Written by Ray Jenkins
Directed by James Goddard
Amos Green Must Live is a bit of a misfire. Although Amos Green’s views are just as topical today as they were over forty years ago, a slightly incoherent script does tend to drag the story down.
Amos Green (Corin Redgrave) is a politician with a clear message – Britain is full to bursting point, so he advocates sending the immigrants back home. He’s clearly a man who likes to court controversy and when his life seems to be under threat, the Section are tasked to protect him.
Corin Redgrave is by far the best thing about this story. He’s very watchable in all his scenes and Ray Jenkins’ script provides him with plenty of good material. Whether Green actually believes what he says or whether he’s simply making political capital is left to the view to decide. Later in the story, Hunter (who for some inexplicable reason is attending one of Green’s dinner-parties) does make the point that before 1967 Green never spoke about immigration, which does visibly ruffle the politician’s feathers.
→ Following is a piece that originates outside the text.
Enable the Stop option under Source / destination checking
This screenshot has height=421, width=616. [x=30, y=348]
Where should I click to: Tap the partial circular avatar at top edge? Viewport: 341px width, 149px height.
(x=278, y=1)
As for the worst, Annette Crosbie as Green’s housekeeper May Coswood, takes some beating. It’s probably not Crosbie’s fault, rather it’s the way the part has been written. May is besotted with a black man called Casey (Stefan Kalipha). Naturally, she keeps this from Green, but she starts to act very oddly – stealing a dress, for example. Her erratic behaviour only draws attention to herself (and Casey).
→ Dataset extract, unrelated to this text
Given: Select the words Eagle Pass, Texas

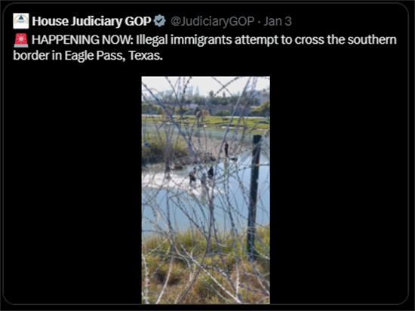Looking at the screenshot, I should (113, 56).
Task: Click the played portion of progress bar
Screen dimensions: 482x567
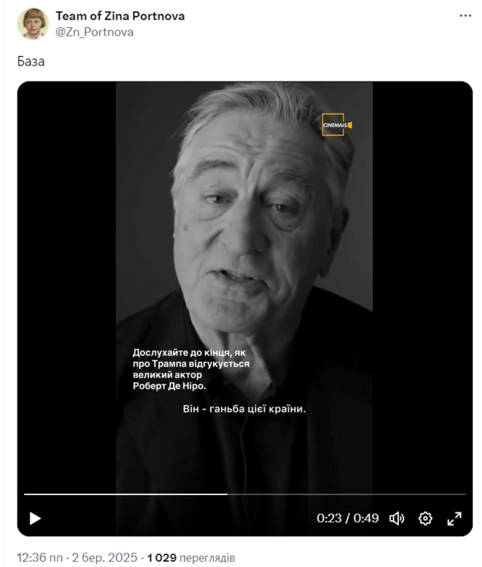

If May’s motivations are sometimes hard to understand, then the same can be said of Casey. Towards the end we learn that he’s the prime mover behind the plot to kill Green – but there are various plot-holes along the way which are never resolved.
The Section are originally drawn into the case after a black civil rights activist from America called Arrillo is fished out of the river. In his pocket was a book of matches with a picture of the Ace of Spades. A similar book of matches is sent to Green, so it’s surmised that his life will also be under threat.
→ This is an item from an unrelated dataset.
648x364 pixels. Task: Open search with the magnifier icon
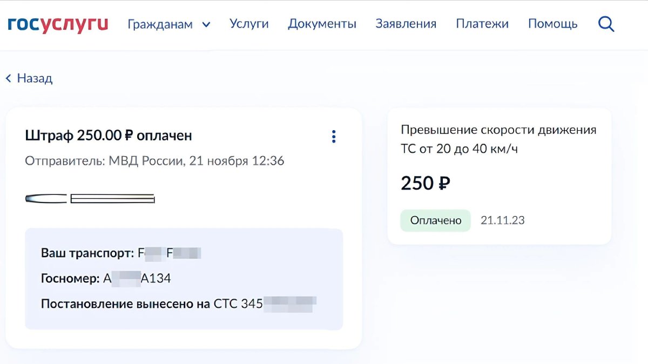(x=606, y=24)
Casey admits that he was the taxi-driver who picked up Arrillo. As the American was carrying a considerable sum of money, we can surmise that Casey killed him for it – which he planned to use to finance an attack against Green. If this is so, why would he place the matches in Arrillo’s pocket and why send a similar matchbook to Green? If it hadn’t been for the matches, then Green wouldn’t have known that his life was in danger. But frankly, it’s a very obscure clue – what are the chances that somebody would have made the connection between Arrillo and Green?
Although Casey is organising the attack against Green (with gas weapons and guns) it’s actually carried out by several Americans (well, I think they’re attempting American accents, it’s hard to be sure). Were they recruited with the money Casey stole from Arrillo? Or since Arrillo was an American, did they follow him over?
Whilst there are a few nice moments (Lonely buying Callan the most hideous tie imaginable as a thank you present, for example) it’s certainly one of the less engaging episodes of the series. When a General Election was called in 1970, the episode was pulled from the schedule and transmitted later in the run (as previously mentioned, Breakout should have been the series finale). So there is a certain historical curiosity in watching this (albeit-temporarily) “banned” episode.
The character of Amos Green tapped into the debates of the day (he’s clearly a thinly-veiled portrait of Enoch Powell, notorious for his “Rivers Of Blood” speech) but whilst Redgrave is fine, the episode in general is just a little too heavy handed and from a modern viewpoint feels rather crude.